Problem statement: Filter the records below, keeping only lines with the string "accomplish".

Exercise data:
◇ ◇ ◇ ◇ ◇ ◇ ◇
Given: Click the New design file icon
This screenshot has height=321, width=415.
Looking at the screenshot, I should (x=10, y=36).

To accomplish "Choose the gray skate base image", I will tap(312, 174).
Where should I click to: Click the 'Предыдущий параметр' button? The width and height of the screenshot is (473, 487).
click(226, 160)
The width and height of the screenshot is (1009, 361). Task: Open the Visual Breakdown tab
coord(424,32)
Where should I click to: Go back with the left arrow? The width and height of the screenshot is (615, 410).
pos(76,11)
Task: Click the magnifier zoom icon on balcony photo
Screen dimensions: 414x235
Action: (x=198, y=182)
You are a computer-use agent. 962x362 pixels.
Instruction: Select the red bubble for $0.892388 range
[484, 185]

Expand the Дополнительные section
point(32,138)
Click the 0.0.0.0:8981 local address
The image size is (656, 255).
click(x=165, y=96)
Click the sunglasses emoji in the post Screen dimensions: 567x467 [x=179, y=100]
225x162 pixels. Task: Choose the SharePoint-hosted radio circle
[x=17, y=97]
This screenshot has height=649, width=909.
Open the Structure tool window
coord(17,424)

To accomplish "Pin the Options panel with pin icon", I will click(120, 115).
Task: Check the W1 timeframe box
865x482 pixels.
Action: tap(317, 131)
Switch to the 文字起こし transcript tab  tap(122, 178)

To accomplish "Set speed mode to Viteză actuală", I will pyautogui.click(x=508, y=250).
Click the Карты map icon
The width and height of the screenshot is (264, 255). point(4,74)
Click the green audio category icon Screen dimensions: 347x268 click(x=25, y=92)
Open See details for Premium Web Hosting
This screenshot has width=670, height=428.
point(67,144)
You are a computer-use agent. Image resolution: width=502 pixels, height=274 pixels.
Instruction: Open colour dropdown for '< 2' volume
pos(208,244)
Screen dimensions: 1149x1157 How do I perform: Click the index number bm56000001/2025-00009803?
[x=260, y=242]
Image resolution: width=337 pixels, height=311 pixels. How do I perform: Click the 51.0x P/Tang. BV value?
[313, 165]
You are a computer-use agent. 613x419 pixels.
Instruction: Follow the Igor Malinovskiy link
◇ ◇ ◇ ◇ ◇ ◇ ◇
Result:
To accomplish "Choose the gray skate base image", I will tap(312, 174).
To accomplish "Pin the Options panel with pin icon", I will click(120, 115).
To accomplish "Set speed mode to Viteză actuală", I will pyautogui.click(x=508, y=250).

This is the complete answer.